All abelian groups of order $4900$

Question

I am currently trying to find all abelian groups of order $4900$ up to isomorphism and I wanted to apply the fundamental theorem of finite abelian groups in the form "there are $d_i$, s.t. $d_i \mid d_{i+1}$ and $G \cong \Bbb Z_{d_1} \times\Bbb Z_{d_2} \times ... \times \Bbb Z_{d_s}$.

Now it is clear that $4900 = 2^2 \cdot 5^2 \cdot 7^2$. I have found the isomorphic types:

$$\begin{align} G& \cong\Bbb Z_{4900}, \\ G &\cong\Bbb Z_{2} \times \Bbb Z_{2450}, \\ G &\cong\Bbb Z_{5} \times\Bbb Z_{980}, \\ G &\cong\Bbb Z_{7} \times\Bbb Z_{700}. \end{align}$$

I don't know whether there are more - is there any way to definetly answer this in some kind of algorithmic way?

Answer 1

In general, there are two classification for abelian groups. One is isomorphic to a direct sum of cyclic groups of order equal to a prime power, and the other is isomorphic to a direct sum of cyclic groups of order equal to a positive integer.

Notice that $4900=2^2\times 5^2\times 7^2$.
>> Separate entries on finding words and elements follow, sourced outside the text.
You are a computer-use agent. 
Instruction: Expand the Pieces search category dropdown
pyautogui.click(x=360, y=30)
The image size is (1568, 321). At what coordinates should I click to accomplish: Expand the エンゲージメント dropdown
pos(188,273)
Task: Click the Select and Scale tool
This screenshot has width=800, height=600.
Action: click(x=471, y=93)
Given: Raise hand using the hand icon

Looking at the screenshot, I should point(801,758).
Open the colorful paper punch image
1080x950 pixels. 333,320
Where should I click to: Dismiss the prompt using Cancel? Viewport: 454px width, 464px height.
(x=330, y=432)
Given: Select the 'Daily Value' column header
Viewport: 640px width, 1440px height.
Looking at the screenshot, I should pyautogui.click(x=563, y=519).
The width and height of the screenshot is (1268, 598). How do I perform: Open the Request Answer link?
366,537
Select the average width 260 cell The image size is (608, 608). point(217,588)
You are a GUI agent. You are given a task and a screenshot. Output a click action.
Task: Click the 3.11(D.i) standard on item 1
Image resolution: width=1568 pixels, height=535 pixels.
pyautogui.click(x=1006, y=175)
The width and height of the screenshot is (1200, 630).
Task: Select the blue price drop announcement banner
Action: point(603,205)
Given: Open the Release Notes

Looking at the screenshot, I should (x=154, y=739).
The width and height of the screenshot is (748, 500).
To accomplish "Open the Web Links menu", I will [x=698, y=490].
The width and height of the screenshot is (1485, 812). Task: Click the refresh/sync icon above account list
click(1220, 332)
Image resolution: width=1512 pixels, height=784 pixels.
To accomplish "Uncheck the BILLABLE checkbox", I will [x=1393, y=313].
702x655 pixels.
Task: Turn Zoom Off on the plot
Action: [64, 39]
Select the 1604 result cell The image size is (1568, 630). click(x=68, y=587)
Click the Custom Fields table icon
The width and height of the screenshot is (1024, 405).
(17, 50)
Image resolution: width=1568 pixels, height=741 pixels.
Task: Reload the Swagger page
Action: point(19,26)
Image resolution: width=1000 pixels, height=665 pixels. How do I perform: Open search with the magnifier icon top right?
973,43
Let $G$ be isomorphic to a direct sum of cyclic groups of order equal to a prime power. In this case, we denote all isomorphism classes by arrays $(49,25,4)$,$(49,25,2,2)$,$(49,5,5,4)$, $(49,5,5,2,2)$,$(7,7,25,4)$,$(7,7,25,2,2)$,$(7,7,5,5,4)$,$(7,7,5,5,2,2)$. That is $$\begin{align}G&\cong \mathbb{Z}_{49}\times \mathbb{Z}_{25}\times \mathbb{Z}_{4}\\ G&\cong \mathbb{Z}_{49}\times \mathbb{Z}_{25}\times \mathbb{Z}_{2}\times \mathbb{Z}_{2}\\ G&\cong \mathbb{Z}_{49}\times \mathbb{Z}_{5}\times \mathbb{Z}_{5}\times \mathbb{Z}_{4}\\ G&\cong \mathbb{Z}_{49}\times \mathbb{Z}_{5}\times \mathbb{Z}_{5}\times \mathbb{Z}_{2}\times \mathbb{Z}_{2}\\ G&\cong \mathbb{Z}_{7}\times \mathbb{Z}_{7}\times \mathbb{Z}_{25}\times \mathbb{Z}_{4}\\ G&\cong \mathbb{Z}_{7}\times \mathbb{Z}_{7}\times \mathbb{Z}_{25}\times \mathbb{Z}_{2}\times \mathbb{Z}_{2}\\ G&\cong \mathbb{Z}_{7}\times \mathbb{Z}_{7}\times \mathbb{Z}_{5}\times \mathbb{Z}_{5}\times \mathbb{Z}_{4}\\ G&\cong \mathbb{Z}_{7}\times \mathbb{Z}_{7}\times \mathbb{Z}_{5}\times \mathbb{Z}_{5}\times \mathbb{Z}_{2}\times \mathbb{Z}_{2}\end{align} $$

If we apply the fundamental theorem of finite abelian groups in the form "there are $d_i$, s.t. $d_i\mid d_{i+1}$ and $G\cong \mathbb{Z}_{d_1}\times \mathbb{Z}_{d_2}\times \cdots \times \mathbb{Z}_{d_s}$", then we rearrange the above results using $\mathbb{Z}_{nm}\cong \mathbb{Z}_m\times \mathbb{Z}_n$, where $\gcd(n,m)=1$. Thus we get $$\begin{align}G&\cong \mathbb{Z}_{4900}\\ G&\cong \mathbb{Z}_{2}\times \mathbb{Z}_{2950}\\ G&\cong \mathbb{Z}_{5}\times \mathbb{Z}_{980}\\ G&\cong \mathbb{Z}_{10}\times \mathbb{Z}_{490}\\ G&\cong \mathbb{Z}_{7}\times \mathbb{Z}_{700}\\ G&\cong \mathbb{Z}_{14}\times \mathbb{Z}_{350}\\ G&\cong \mathbb{Z}_{35}\times \mathbb{Z}_{140}\\ G&\cong \mathbb{Z}_{70}\times \mathbb{Z}_{70}\end{align} $$